Sent to Madame a copy of the power which the Legate took [to France], that she might forward it to the Emperor through his ambassador in France. Begged her to observe much caution and secrecy in the affair, because the person who procured him that document said (if he spoke the truth) that it had been obtained with the greatest difficulty and danger to himself. Sends another copy now, in case the former one should have been lost. The Emperor will perceive from its perusal the evil disposition of the King and Legate. Suspects that, should peace not be concluded, the treaty which the Legate is now drawing up in France will be made both defensive and offensive; although in his last audience with the King, the latter distinctly stated that the Emperor had been included in the draft which the French ambassadors prepared here; but on the other hand it is possible that on his return from France the Legate may no longer adhere to such an arrangement.
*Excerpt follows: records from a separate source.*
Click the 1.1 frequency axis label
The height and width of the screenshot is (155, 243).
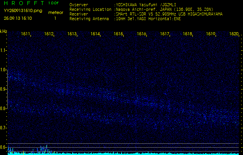(3, 50)
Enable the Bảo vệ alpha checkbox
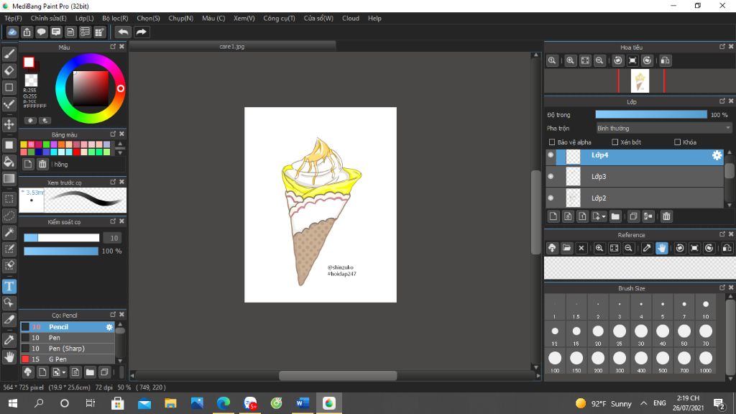The width and height of the screenshot is (736, 414). (552, 142)
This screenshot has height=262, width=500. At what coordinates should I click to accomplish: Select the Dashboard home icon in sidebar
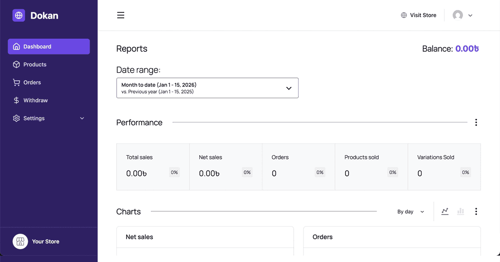tap(17, 46)
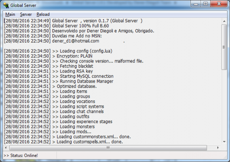Click the Global Server app icon in title bar
The height and width of the screenshot is (162, 230).
pos(6,5)
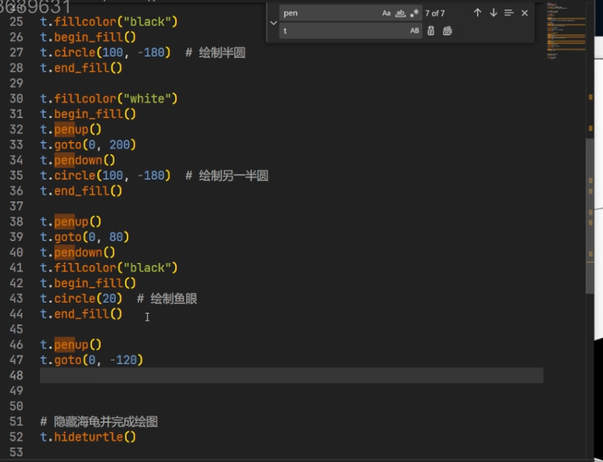Toggle Match Whole Word option

click(x=400, y=13)
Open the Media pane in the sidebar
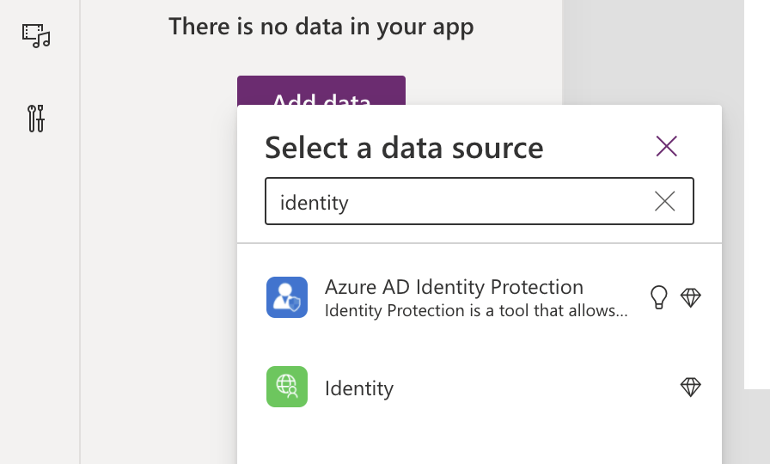 click(36, 34)
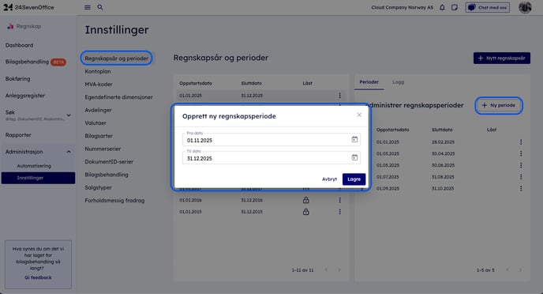
Task: Click user profile avatar
Action: [525, 7]
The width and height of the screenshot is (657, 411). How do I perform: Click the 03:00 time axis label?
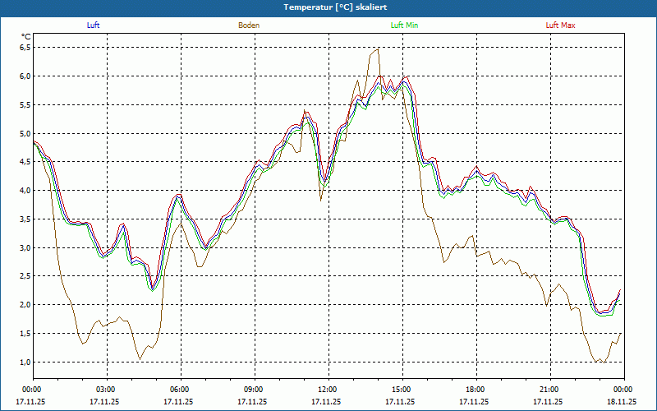pyautogui.click(x=106, y=390)
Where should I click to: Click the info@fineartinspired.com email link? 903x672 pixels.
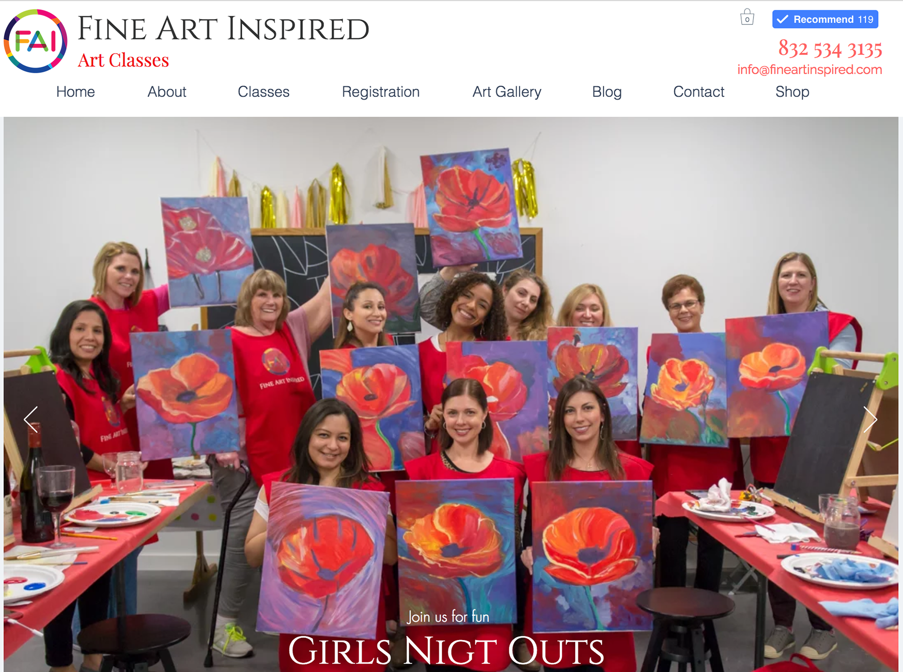(809, 70)
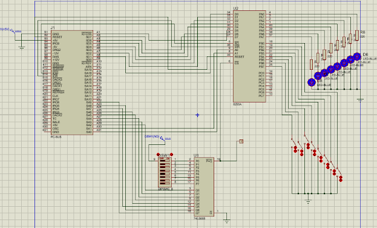The image size is (377, 228).
Task: Click the ground symbol beside the LED row
Action: click(x=360, y=100)
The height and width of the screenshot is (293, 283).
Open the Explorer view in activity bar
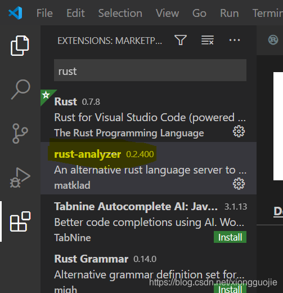pos(20,46)
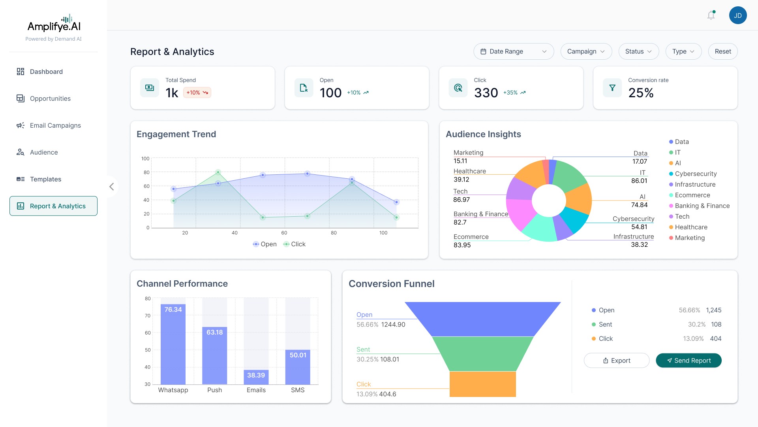Click the Click metric target icon
Screen dimensions: 758x427
tap(458, 88)
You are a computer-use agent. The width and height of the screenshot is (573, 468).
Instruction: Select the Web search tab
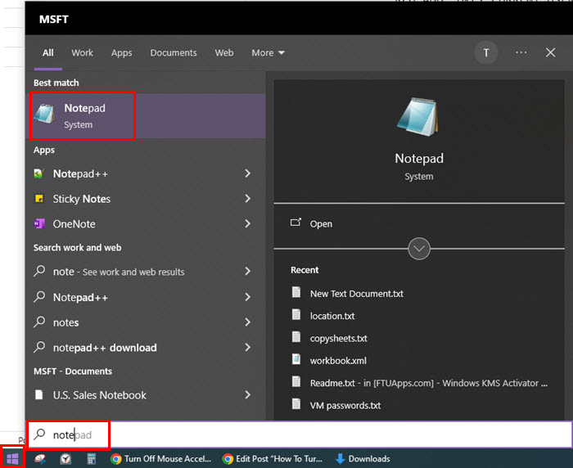point(224,53)
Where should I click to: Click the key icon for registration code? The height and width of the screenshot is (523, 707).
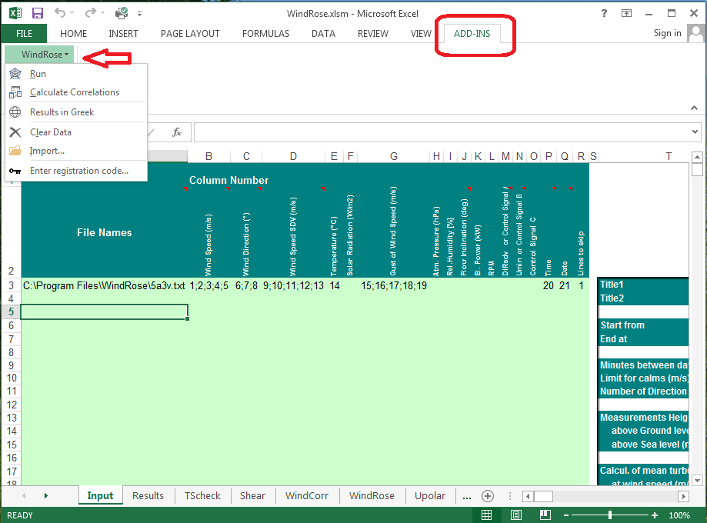(x=15, y=170)
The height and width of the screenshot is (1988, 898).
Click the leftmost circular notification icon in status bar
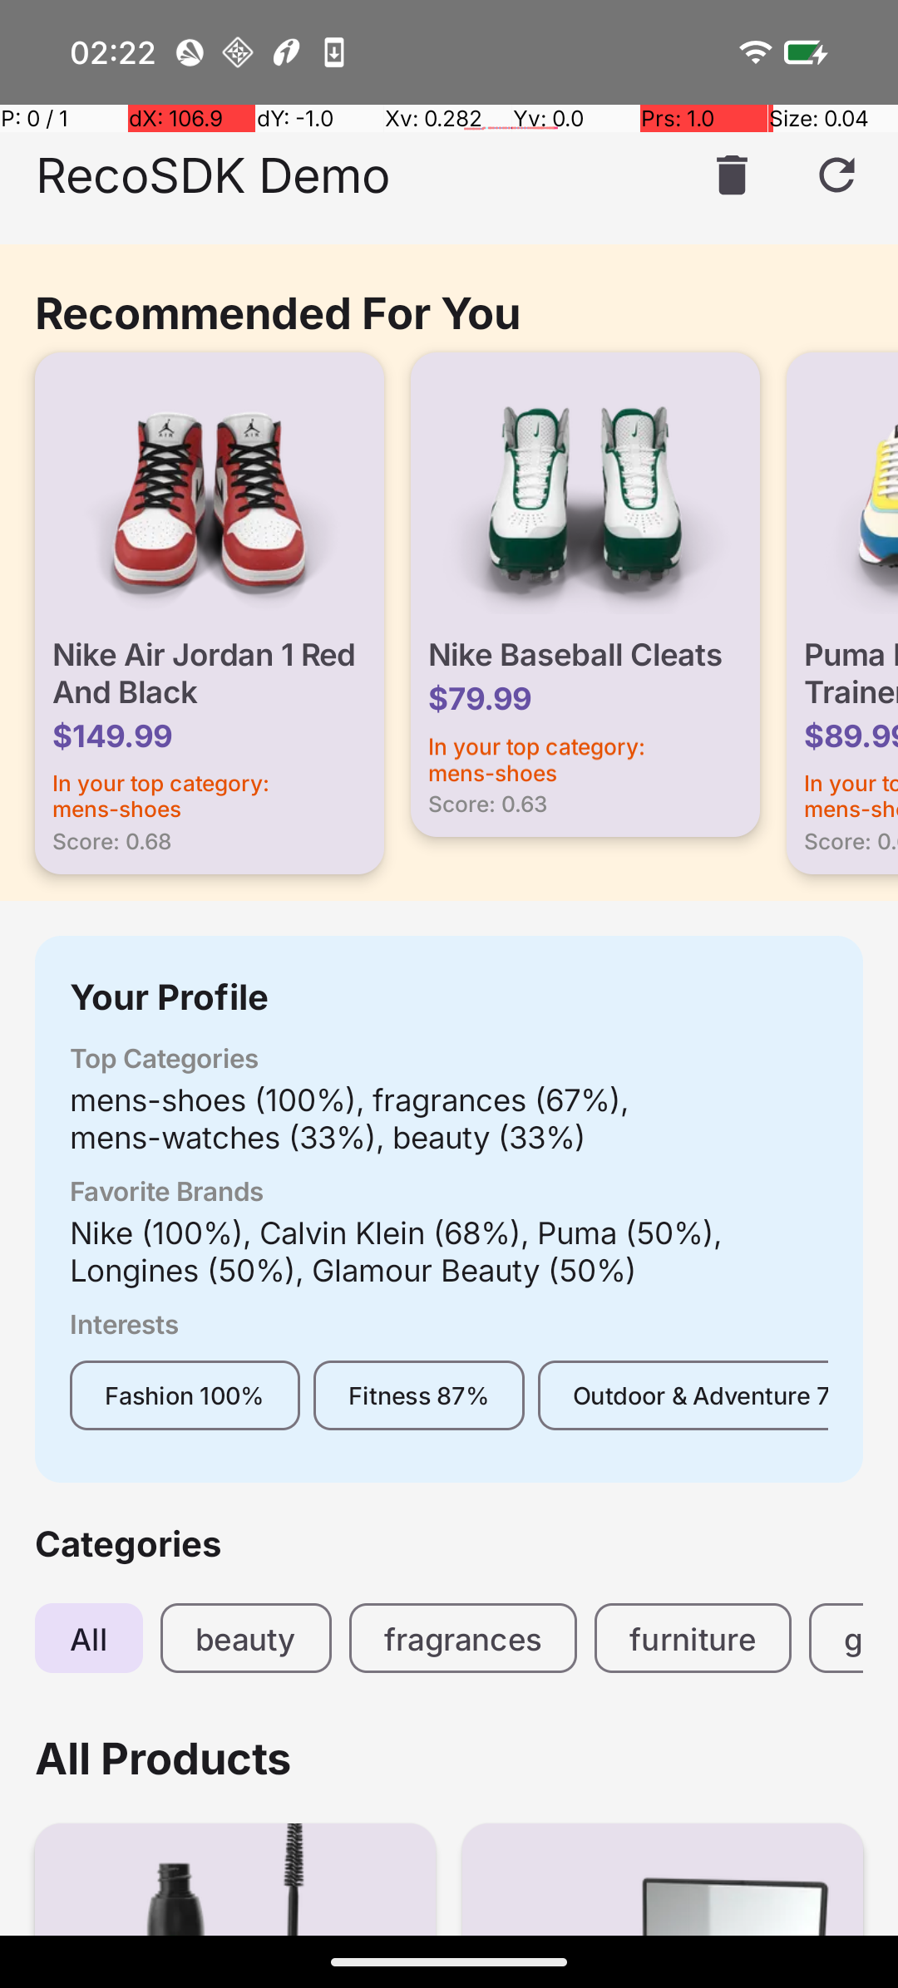point(190,52)

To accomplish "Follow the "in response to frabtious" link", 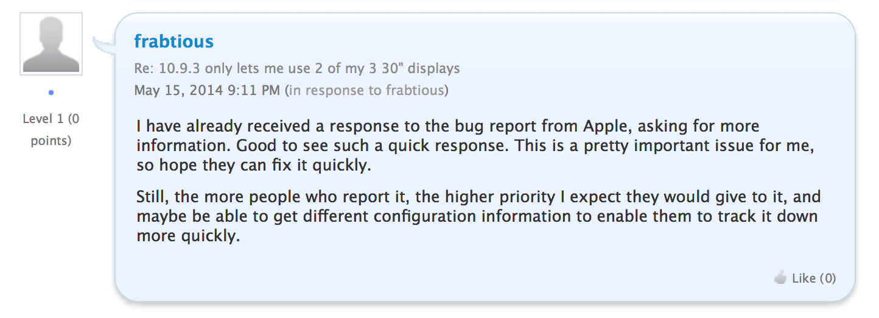I will click(367, 91).
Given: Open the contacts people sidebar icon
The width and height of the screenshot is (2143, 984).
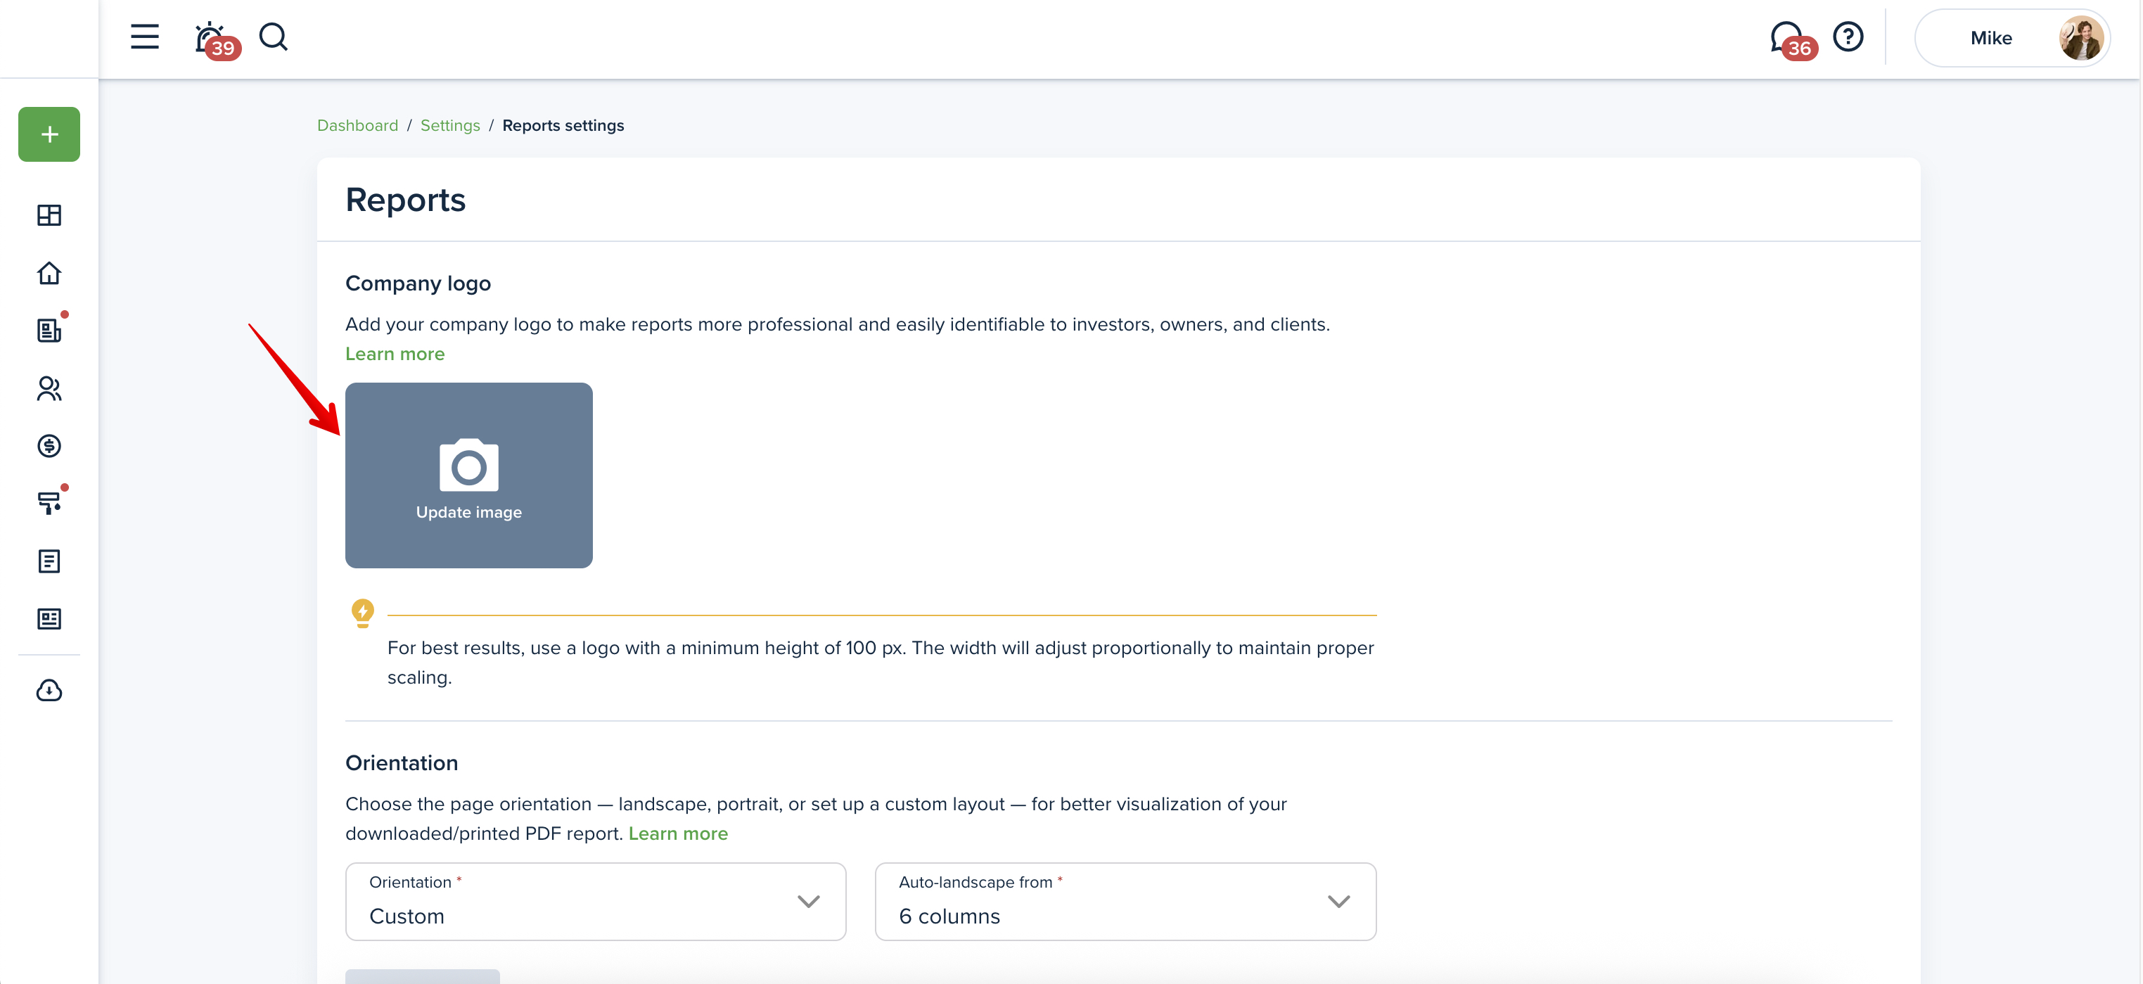Looking at the screenshot, I should (x=49, y=388).
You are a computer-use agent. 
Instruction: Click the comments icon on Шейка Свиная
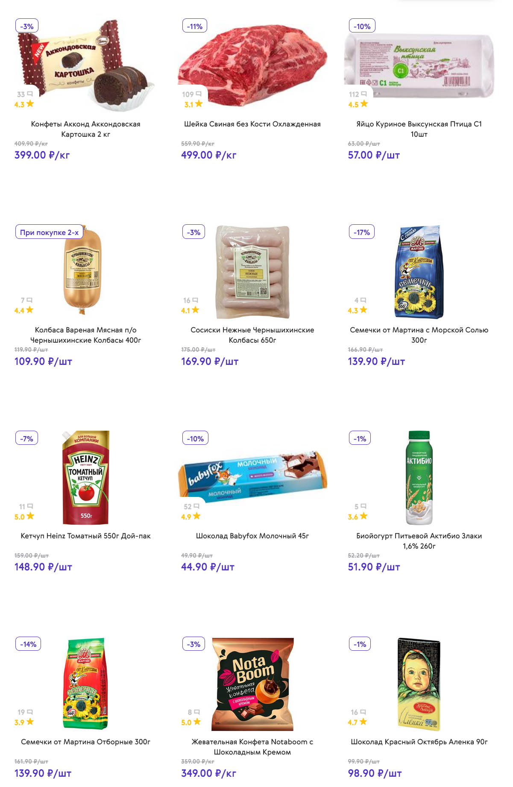(199, 94)
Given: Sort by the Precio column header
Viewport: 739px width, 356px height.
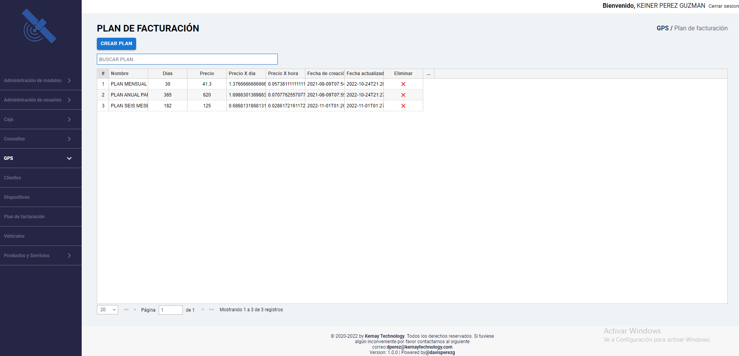Looking at the screenshot, I should coord(207,74).
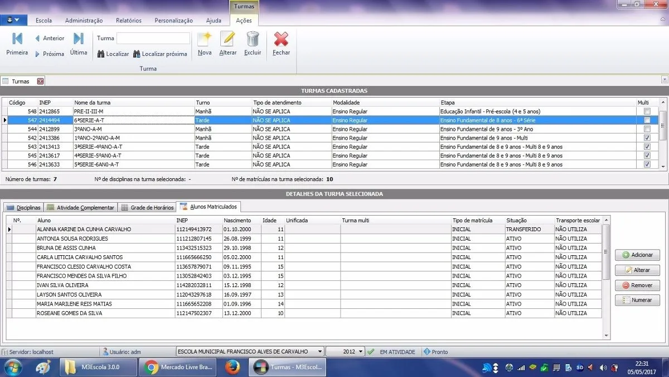Open the application menu dropdown arrow

17,20
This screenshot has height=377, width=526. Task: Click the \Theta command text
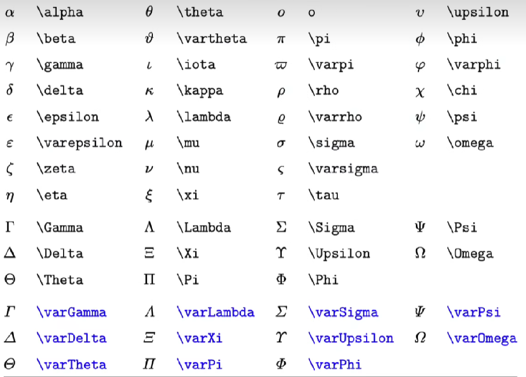click(60, 280)
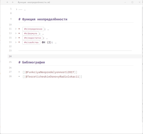143x134 pixels.
Task: Click the file title Функция неопределённости.md
Action: [x=34, y=2]
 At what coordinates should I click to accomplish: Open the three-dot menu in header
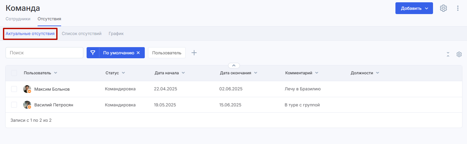tap(458, 8)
Last week a proclamation was, by the Legate's orders, read in some of the churches of this capital, commanding that all plate belonging to them should be exhibited for the purpose of selecting that portion which was to be sold for the Pope's deliverance, either through war or otherwise. In the said proclamations and other printed papers, which have been circulated for that purpose, the most exaggerated and incredible account is given of the excesses committed by the Imperial troops, and of the wanton insults offered to the Pope and the Church, none of which ever occurred. This is being done with a view to excite English people, who, however, will not easily consent to this plunder of the Church plate, though should the Legate insist, he will most probably carry his end.—London, the 25th of August 1527.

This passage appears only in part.